**EXTRACT TO READ:**
ARLINGTON — Half a dozen members of the Arlington Lions Club braved a cold downpour to spruce up the Arlington Cemetery as part of an international campaign by their organization.
Wing-Kun Tam, international president of Lions Club, called upon Lions to continue planting trees after they’d surpassed his initial goal of 1 million trees planted, and Arlington Lions did their part on Nov. 3 by planting close to 40 arborvitae evergreen trees that they’d purchased from the Smokey Point Lowe’s store.
Although the Lions have been active in Arlington for 80 years and have supported the local Boy Scout troops before their club was even charted in town, the day’s tree-planting was a relatively new affair for the Arlington Lions, but they benefited from some helping hands courtesy of the Department of Corrections which helped dig holes and remove old arborvitae trees to make way for the Lions to plant the new ones.
“There was a big mobile home fire here last spring, and a lot of the old trees died,” said Maxine Jenft, a member of the Arlington Lions Club and the Arlington Cemetery Board, who came up with the idea of planting the trees along the fence that separates the mobile homes from the Arlington Cemetery. “We just wanted to beautify this area.”
Fellow Arlington Lions Club member Barb Tolbert noted that the former Stilly-Snohomish Fisheries Enhancement Task Force had organized an Arbor Day weekend tree-planting at the city of Arlington’s Country Charm Recreation and Conservation Area just this past April, while that group’s current incarnation as Sound Salmon Solutions is already coordinating a similar tree-planting at the community’s new stormwater wetland on Nov. 12.
“We checked to see where these trees would be needed, and where they’d been requested,” said Betty Breneman, president of the Arlington Lions Club.
Tolbert emphasized that the Arlington Lions had “bought local” by purchasing the trees at the Smokey Point’s Lowe’s store, whose staff Jenft thanked for setting a price of $325 for all the trees, and waiving the delivery fee to boot.
“It was a really good deal,” Jenft said.
“Especially with the economy the way it’s been, we wouldn’t have had the money to do this for a while,” said Cody Nielsen, the maintenance grounds-person for the Arlington Cemetery who supervised and assisted the Arlington Lions and the Department of Corrections in their efforts, which wrapped up in less than an hour.
Arlington Lions Club member Doug Merz pointed out that their organization needs funds in order to undertake such community programs, so he and his fellow Lions invited community members to attend the Northwest Concert Band’s fundraising performance at the Linda M. Byrnes Performing Arts Center on Dec. 11, starting at 3 p.m.
“You can get tickets from the Arlington Pharmacy, Flowers by George or any Arlington Lions Club member,” Merz said.

**DATASET ENTRIES:**
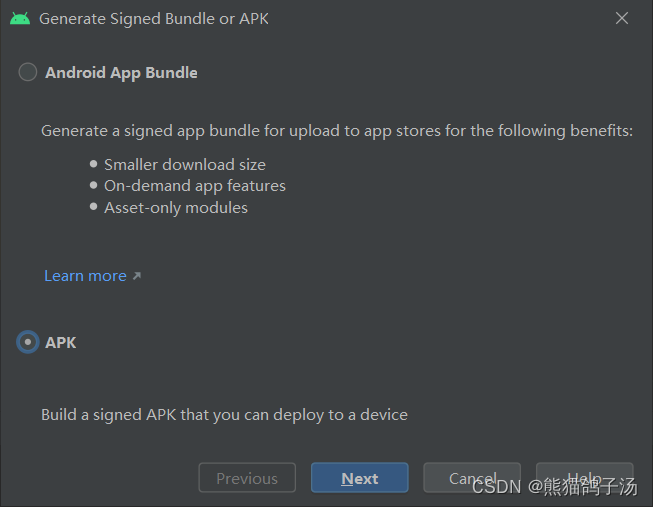Click the Build a signed APK description
Screen dimensions: 653x507
pos(224,415)
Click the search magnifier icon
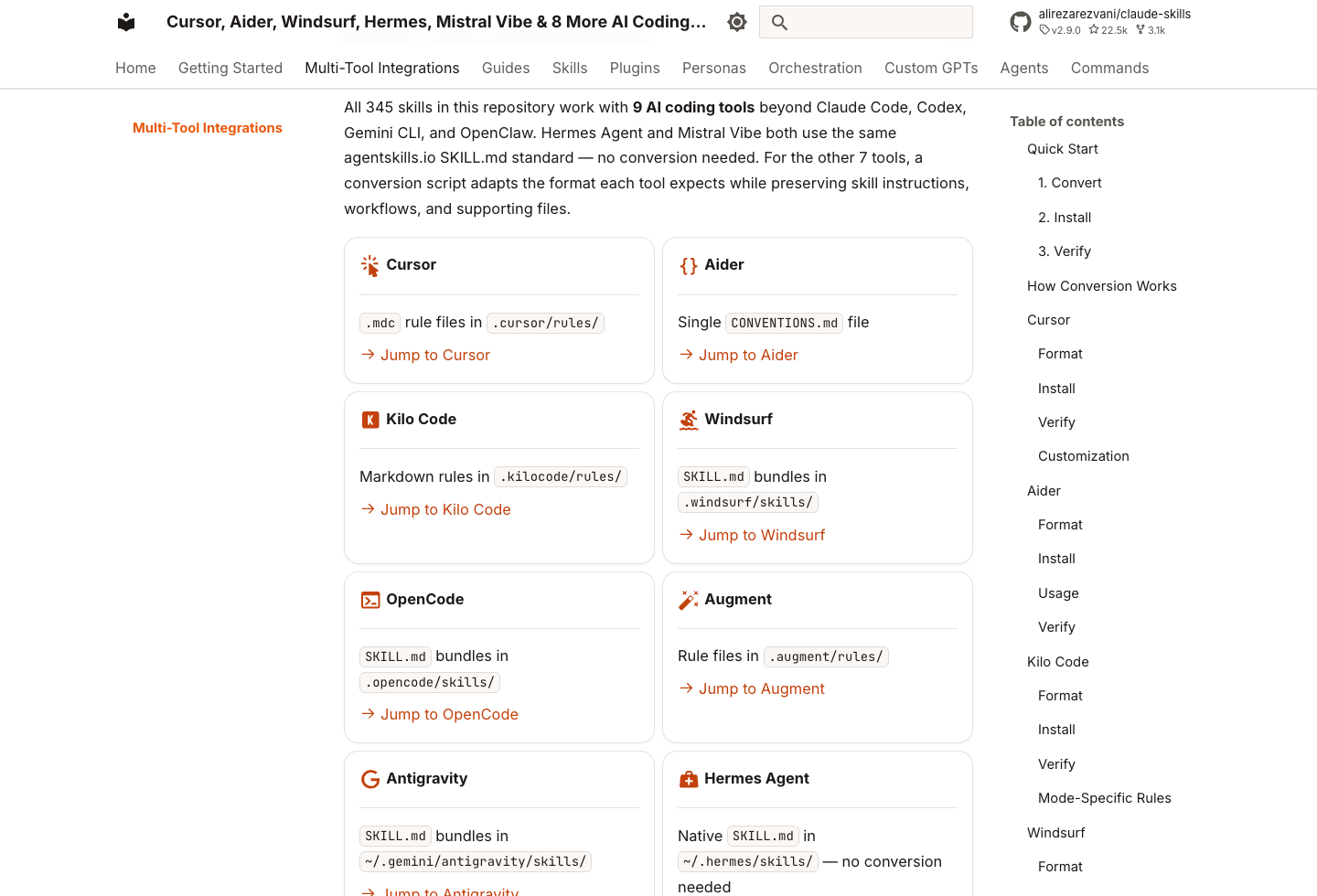 click(x=779, y=22)
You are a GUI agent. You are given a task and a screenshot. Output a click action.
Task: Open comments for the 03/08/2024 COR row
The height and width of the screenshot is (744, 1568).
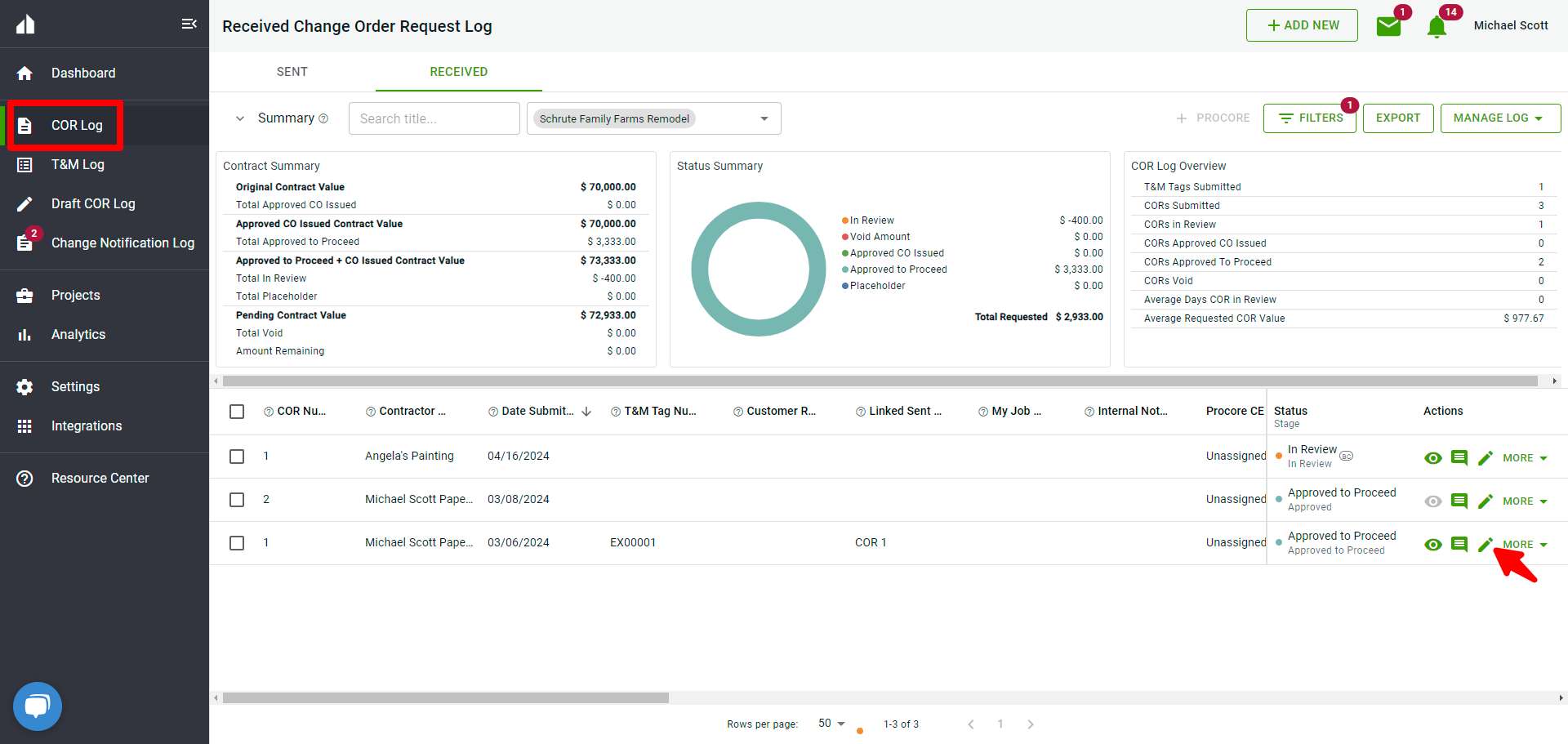click(x=1459, y=501)
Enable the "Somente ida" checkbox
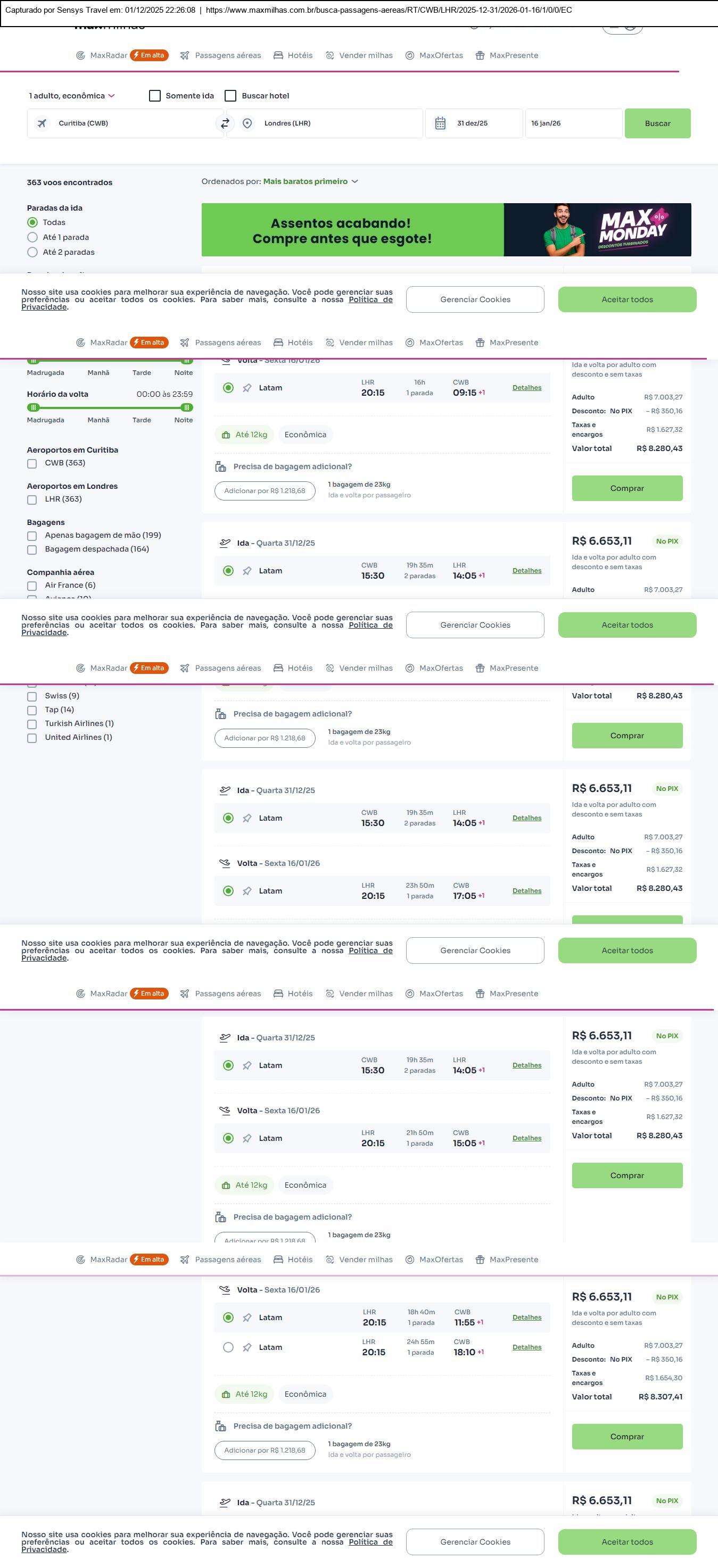The width and height of the screenshot is (718, 1568). pyautogui.click(x=155, y=96)
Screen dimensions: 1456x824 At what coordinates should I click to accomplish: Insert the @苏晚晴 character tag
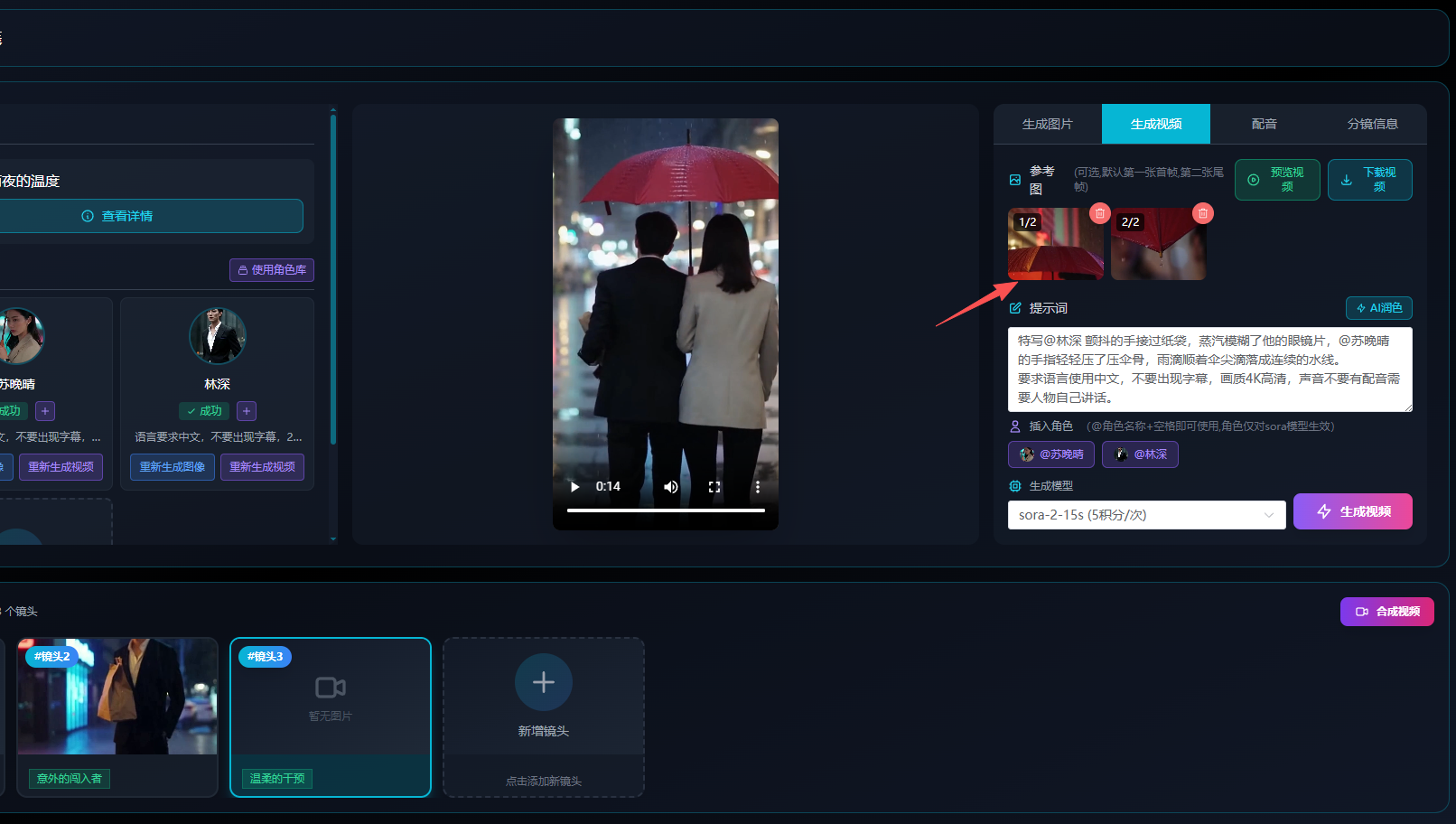pos(1051,454)
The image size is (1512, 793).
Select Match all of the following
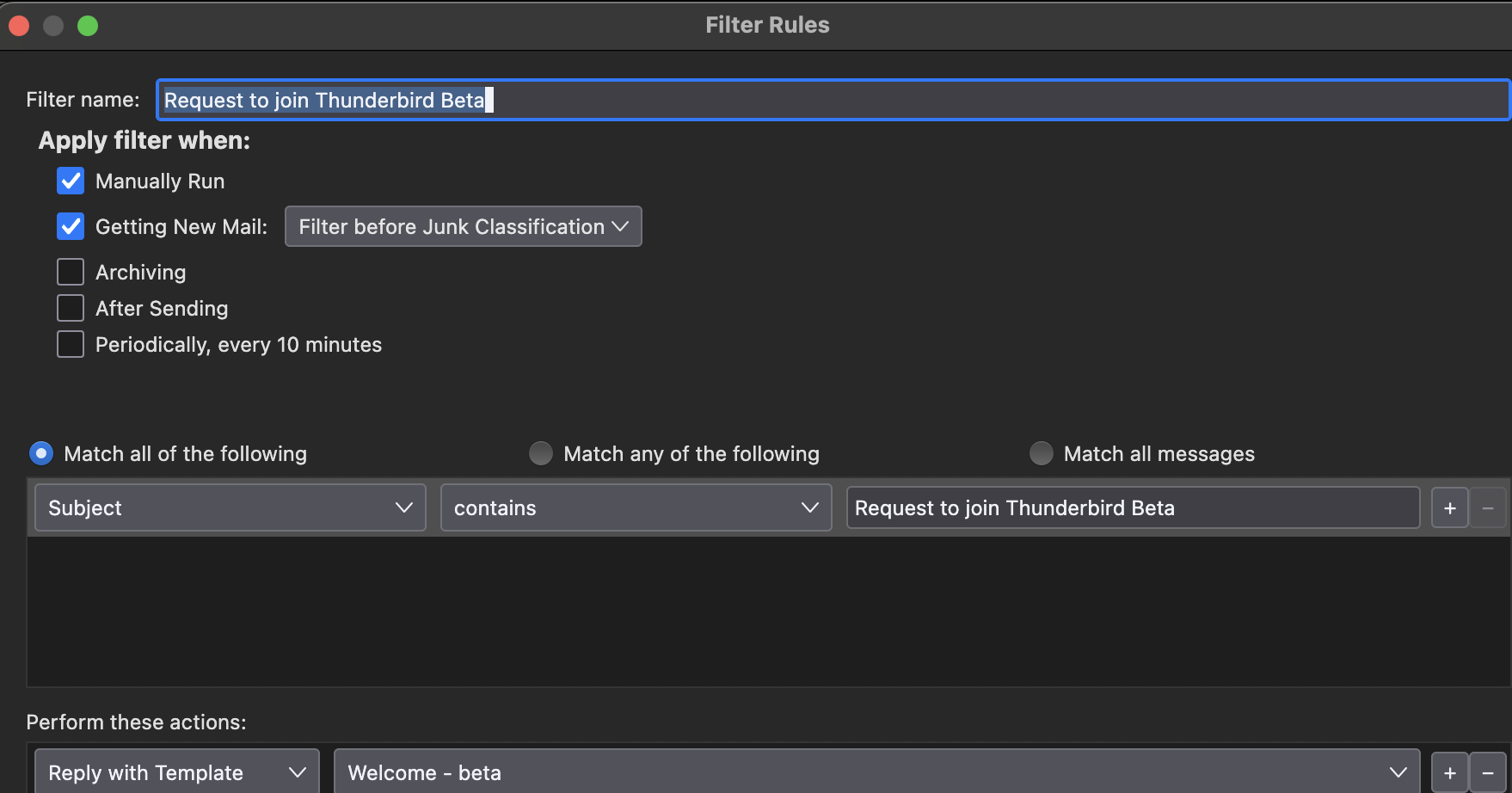click(41, 453)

**REQUIREMENT 1:**
According to the Lions Club article, what total price did the Lowe's store set for all the trees?
**REQUIREMENT 2:**
Decide whether each statement agrees with the Lions Club article, answering yes or no and quoting the words that settle it.
(a) The Lowe's store charged the Lions a delivery fee for the trees.
(b) The tree-planting work was finished in under an hour.
(c) Barb Tolbert is president of the Arlington Lions Club.
**REQUIREMENT 3:**
Write out the stretch of the Lions Club article from "Fellow Arlington Lions" through "on Nov. 12.", swapping "April" for "March".

**ANSWER SPACE 1:**
$325

**ANSWER SPACE 2:**
(a) No: "waiving the delivery fee to boot."
(b) Yes: "which wrapped up in less than an hour."
(c) No: "said Betty Breneman, president of the Arlington Lions Club."

**ANSWER SPACE 3:**
Fellow Arlington Lions Club member Barb Tolbert noted that the former Stilly-Snohomish Fisheries Enhancement Task Force had organized an Arbor Day weekend tree-planting at the city of Arlington’s Country Charm Recreation and Conservation Area just this past March, while that group’s current incarnation as Sound Salmon Solutions is already coordinating a similar tree-planting at the community’s new stormwater wetland on Nov. 12.